(Saved data entries)
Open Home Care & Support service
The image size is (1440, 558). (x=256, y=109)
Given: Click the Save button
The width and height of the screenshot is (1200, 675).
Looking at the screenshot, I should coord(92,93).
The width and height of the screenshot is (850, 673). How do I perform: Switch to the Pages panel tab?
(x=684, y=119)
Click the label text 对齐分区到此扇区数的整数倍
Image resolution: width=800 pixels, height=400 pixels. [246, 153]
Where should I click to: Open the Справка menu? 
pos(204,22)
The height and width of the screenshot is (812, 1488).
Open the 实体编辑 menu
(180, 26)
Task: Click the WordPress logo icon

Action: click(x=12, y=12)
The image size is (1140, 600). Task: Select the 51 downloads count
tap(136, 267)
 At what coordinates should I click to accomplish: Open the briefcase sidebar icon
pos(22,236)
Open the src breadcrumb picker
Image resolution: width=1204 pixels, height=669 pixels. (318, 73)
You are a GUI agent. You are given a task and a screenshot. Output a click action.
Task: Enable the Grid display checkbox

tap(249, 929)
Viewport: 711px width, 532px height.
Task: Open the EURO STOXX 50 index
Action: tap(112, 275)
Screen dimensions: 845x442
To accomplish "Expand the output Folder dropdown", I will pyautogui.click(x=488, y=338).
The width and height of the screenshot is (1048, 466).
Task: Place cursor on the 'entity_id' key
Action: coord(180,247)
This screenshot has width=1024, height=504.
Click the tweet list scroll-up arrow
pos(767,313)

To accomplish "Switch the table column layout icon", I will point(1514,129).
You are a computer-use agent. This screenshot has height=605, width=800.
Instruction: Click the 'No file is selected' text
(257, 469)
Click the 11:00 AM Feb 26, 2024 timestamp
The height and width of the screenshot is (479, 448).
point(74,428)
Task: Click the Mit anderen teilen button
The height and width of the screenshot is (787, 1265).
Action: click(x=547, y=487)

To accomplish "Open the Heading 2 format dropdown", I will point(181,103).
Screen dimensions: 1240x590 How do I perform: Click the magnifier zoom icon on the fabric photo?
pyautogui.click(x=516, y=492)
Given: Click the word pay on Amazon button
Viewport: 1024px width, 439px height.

** WORK TO COMPLETE **
Go through the data and show every line where "agent" occurs.

** SOLUTION TO THE EXERCISE **
You are a GUI agent. You are given a task and a screenshot. Output a click action.
You are a computer-use agent. This screenshot has height=605, width=800.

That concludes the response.